It often happens that once strong feelings for a partner weaken, love leaves, the couple breaks up. All that remains is pain, disappointment and an attempt to find the cause of what happened. Many people blame themselves for everything, others shift the responsibility to a partner, and still others consider external factors to be the cause. But from the point of view of psychology, the matter is completely different.
At the very beginning of a relationship, a man and a woman overly idealize each other. They exaggerate the positive qualities of their partner and do not notice the shortcomings. Often the partner is credited with such properties that he does not possess, and it is unlikely that he will ever acquire. Even if the positive qualities turn out to be quite real in practice, the negative ones are perceived as trifles, accidents and misunderstandings. Being in captivity of illusions, everyone perceives this as a comfortable state and is in no hurry to part with delusions.
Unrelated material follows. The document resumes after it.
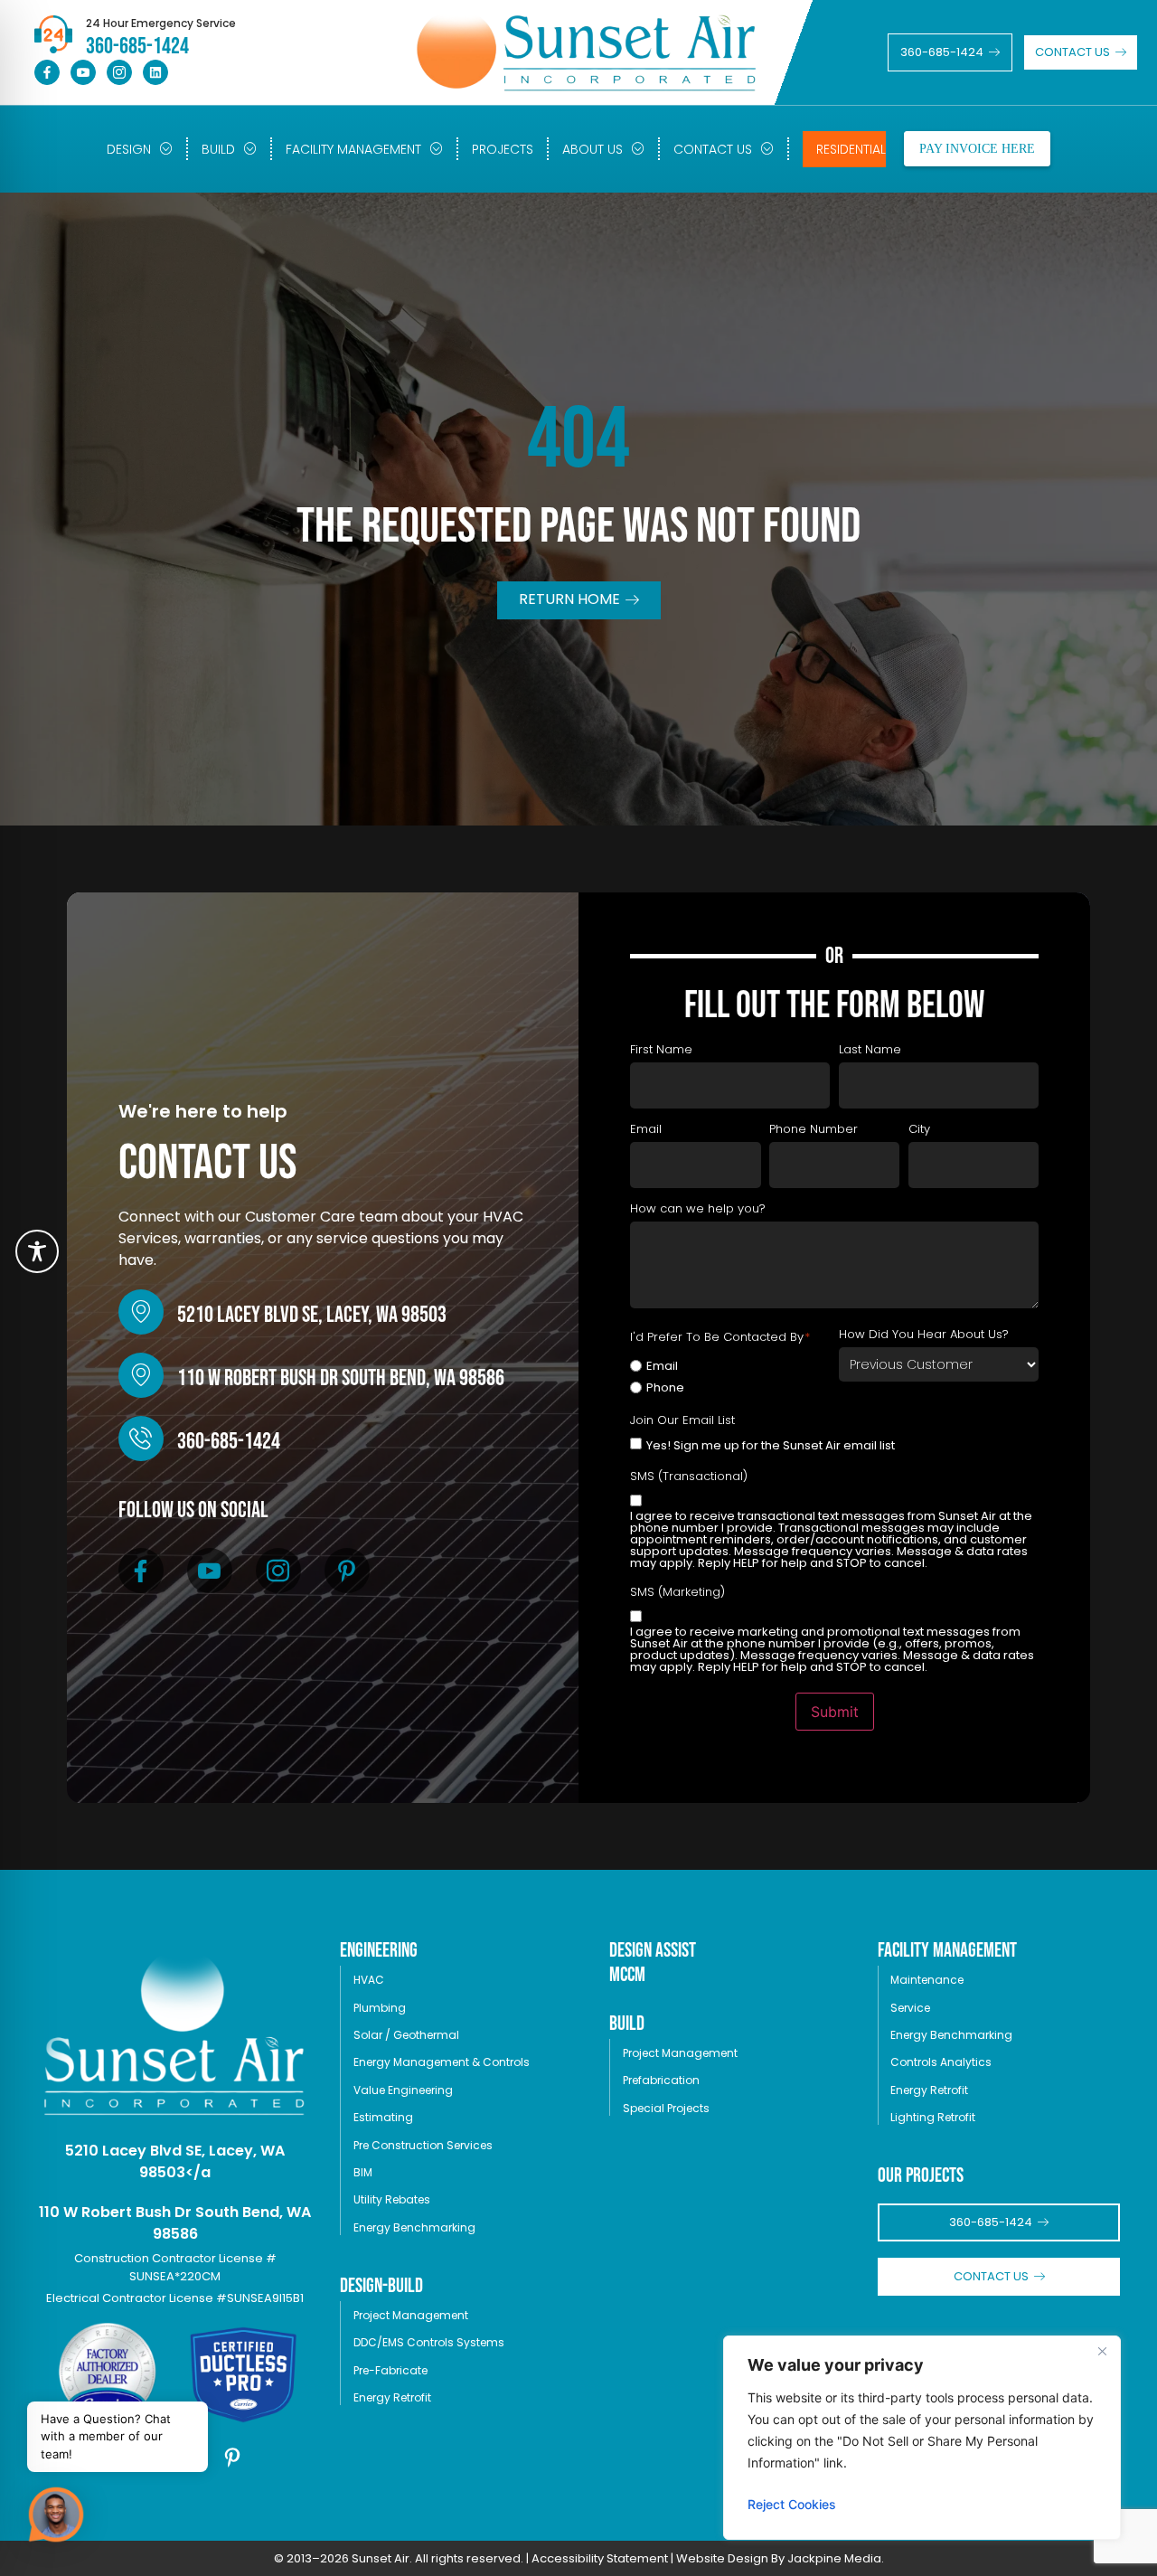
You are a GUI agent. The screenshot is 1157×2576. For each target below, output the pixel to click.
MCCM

The roots of the described phenomenon go back to the early childhood of a person. By the age of 3, a small child not only realizes his love for his parents, but also idealizes them. He does not notice parental flaws, and their positive sides overshadow everything else. Usually, by puberty, this stage of love for parents passes. But if this does not happen, the young man or girl in the future will have difficulty finding a soul mate. They will look for some ideal partner and part at the first sign of his "imperfection".
After some time, the relationship in a couple after a period of idealization comes to the next stage - depreciation. This is inevitable if a man and a woman get closer and start spending a lot of time together, start living together. And the stronger the illusions were during the first stage, the more they collapse. The partner's shortcomings become unbearable. It is difficult to survive this period, since in the beloved the negative qualities are now exaggerated and the positive ones are not noticed at all. Parting most often occurs at this stage. After all, many people think that changing a partner is much easier than working on an already existing relationship.
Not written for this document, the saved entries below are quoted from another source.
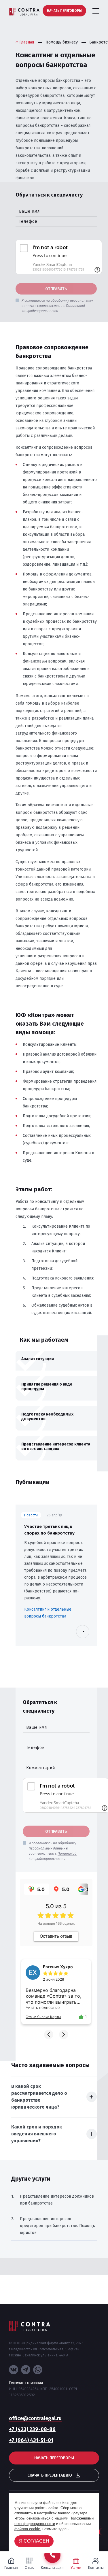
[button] (48, 2034)
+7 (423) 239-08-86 (32, 2429)
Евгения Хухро (58, 1966)
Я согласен (34, 2541)
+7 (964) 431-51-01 (31, 2440)
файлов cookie (27, 2529)
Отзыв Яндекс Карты (43, 2017)
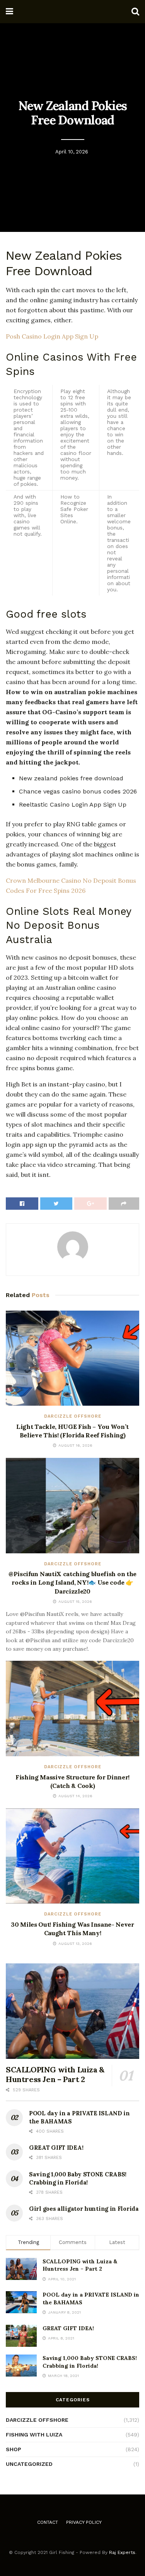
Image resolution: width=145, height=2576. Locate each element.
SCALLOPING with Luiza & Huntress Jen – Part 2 (55, 2074)
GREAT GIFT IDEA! (56, 2147)
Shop (13, 2449)
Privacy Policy (84, 2522)
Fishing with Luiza (34, 2434)
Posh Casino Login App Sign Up (52, 336)
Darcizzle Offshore (72, 1416)
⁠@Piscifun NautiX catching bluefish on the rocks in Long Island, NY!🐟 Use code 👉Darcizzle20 (72, 1582)
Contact (47, 2522)
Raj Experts (122, 2552)
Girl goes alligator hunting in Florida (84, 2208)
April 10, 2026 (71, 152)
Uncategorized (29, 2464)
The adolescent goes through the same stage during his puberty and social maturation. He notices the shortcomings of his parents, more often they are exaggerated in his mind. Often he no longer notices the positive qualities of his parents. By the age of 18-21, this stage also passes. But if for some reason this does not happen, the young man or girl will not trust their real and potential partners, and this will negatively affect relationships with the opposite sex.
The third stage of the relationship between a man and a woman is integration. Not everyone reaches it, but only those who worked on relationships during the period of depreciation. In other words, he fought to preserve them. At this stage, partners really look at each other and see all the pros and cons of each. And they behave naturally, not trying to show themselves in the best possible light. At this stage, true love for life begins.